[Start of section]
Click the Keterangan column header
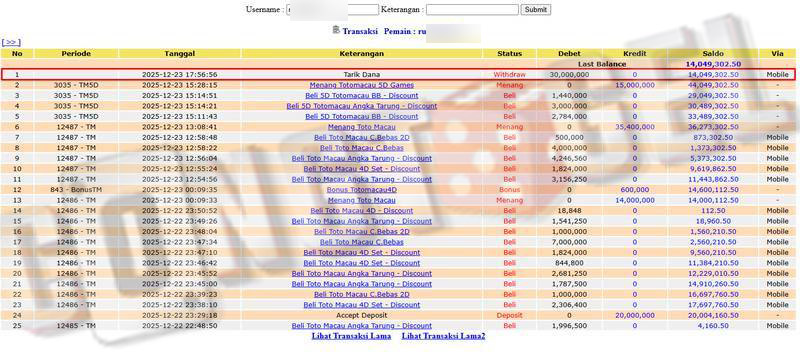(362, 54)
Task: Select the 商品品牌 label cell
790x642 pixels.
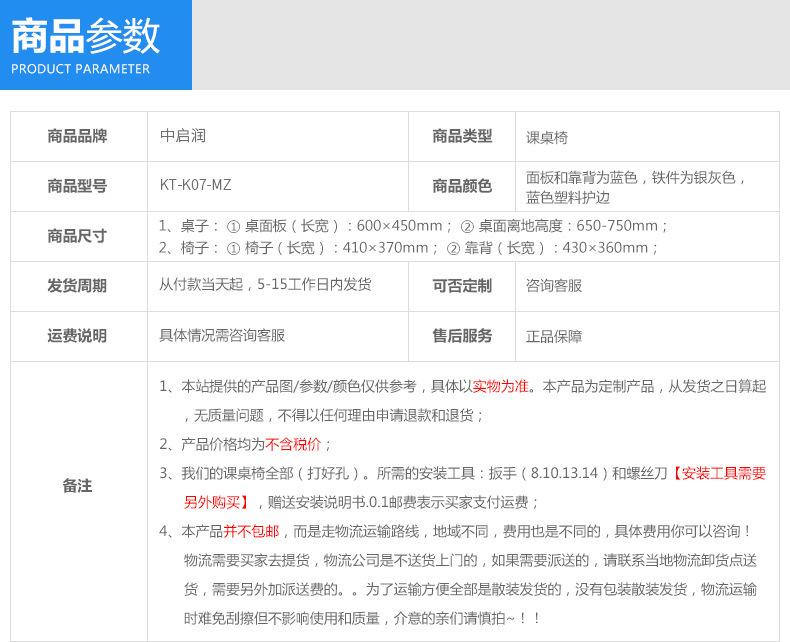Action: 77,136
[End of section]
What to do: Return the listing exactly as it appears, excluding any image.

Task solution:
Click the Keterangan column header
(362, 54)
Task: Select the 商品品牌 label cell
790x642 pixels.
Action: 77,136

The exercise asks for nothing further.